Yes it does. And I'm not yet sure how to extract the equivalent information that EF must be using internally so we can generate breeze metadata from that. It's on my todo list.

But server side metadata generation is a nice to have (really nice), not a necessity. Manual metadata creation is not too taxing.

It was for THIS reason that I felt there is not a MAJOR issue here; others may vale it differently. To your point, metadata generation is an important unknown.

cherrydev commented 9 years ago

Yep, I agree, server-side metadata generation is a nice-to-have, not a necessity.

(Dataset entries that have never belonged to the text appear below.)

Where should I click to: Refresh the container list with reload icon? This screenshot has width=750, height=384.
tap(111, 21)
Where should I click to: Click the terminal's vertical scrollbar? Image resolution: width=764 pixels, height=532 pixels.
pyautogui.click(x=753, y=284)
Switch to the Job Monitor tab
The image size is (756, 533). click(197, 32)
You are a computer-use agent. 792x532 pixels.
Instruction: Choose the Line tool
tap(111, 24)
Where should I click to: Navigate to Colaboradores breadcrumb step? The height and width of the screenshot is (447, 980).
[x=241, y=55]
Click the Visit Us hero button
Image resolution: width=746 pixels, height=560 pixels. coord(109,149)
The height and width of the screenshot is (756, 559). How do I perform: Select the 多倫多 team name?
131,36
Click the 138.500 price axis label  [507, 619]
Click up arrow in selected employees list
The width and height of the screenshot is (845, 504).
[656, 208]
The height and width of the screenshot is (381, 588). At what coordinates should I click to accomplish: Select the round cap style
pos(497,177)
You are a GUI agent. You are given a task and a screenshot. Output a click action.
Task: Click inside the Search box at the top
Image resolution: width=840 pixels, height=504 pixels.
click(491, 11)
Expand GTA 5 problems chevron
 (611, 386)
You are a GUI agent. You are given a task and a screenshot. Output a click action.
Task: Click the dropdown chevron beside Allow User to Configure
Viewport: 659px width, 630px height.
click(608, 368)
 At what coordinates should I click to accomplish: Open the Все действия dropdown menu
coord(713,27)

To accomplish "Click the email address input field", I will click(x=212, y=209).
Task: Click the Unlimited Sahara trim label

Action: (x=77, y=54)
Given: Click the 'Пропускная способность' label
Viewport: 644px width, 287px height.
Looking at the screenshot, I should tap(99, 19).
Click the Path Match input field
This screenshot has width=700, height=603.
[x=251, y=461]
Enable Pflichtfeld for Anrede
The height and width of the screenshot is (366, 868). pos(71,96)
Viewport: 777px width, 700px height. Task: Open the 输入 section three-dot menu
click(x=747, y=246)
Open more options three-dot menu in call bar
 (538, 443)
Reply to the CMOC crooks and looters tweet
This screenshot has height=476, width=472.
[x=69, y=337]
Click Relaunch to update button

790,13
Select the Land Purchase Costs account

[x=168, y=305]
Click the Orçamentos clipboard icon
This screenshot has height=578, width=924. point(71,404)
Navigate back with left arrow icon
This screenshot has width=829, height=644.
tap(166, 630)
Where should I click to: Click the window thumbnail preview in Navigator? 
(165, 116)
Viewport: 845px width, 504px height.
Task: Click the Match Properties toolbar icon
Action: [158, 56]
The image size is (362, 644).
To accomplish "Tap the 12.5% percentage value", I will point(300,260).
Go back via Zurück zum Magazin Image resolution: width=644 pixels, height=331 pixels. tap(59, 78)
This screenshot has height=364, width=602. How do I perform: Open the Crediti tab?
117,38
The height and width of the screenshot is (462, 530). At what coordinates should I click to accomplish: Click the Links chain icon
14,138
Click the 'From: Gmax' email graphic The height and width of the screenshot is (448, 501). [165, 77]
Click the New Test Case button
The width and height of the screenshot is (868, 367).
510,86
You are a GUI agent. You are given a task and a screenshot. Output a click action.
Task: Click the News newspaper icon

Beside that, I think porting ContextProvider to EF7 will eventually be rather simple.

doczoidberg commented 9 years ago

@wardbell do you have any plans for testing Breeeze with EF7? Do we need to wait till November (ASP.NET 5 & EF7 go live date)? Breeze is the only reason I can't already use ASP.NET 5 (EF7).

cherrydev commented 9 years ago

Remember Breeze also relies on OData, which is a separate project from EF7 and MVC. That project is currently in the earlier phases of being ported to EF7 and MVC. I believe they just released their first Alpha build.

doczoidberg commented 9 years ago

OData is supported for ASP.NET 5? https://github.com/OData/WebApi/issues/229

I just installed breeze to my new asp.net 5 project via nuget (without problems) but the namespace is not found when I want to compile the project.

wardbell commented 9 years ago

We DO have plans to offer ASP.NET 5 support with MVC 6 and EF 7 and on .NET CORE too.

FWIW, I have a prototype of a Breeze client talking to MVC6/EF7. But it does so with JS artifacts only. Haven't tried very hard to write the C# server-side support.

The metadata generation will be easier than I first thought as the EF7 metadata is much more sane and accessible.

I do not have a timeline. I would hope we have something before November but I can't promise right now.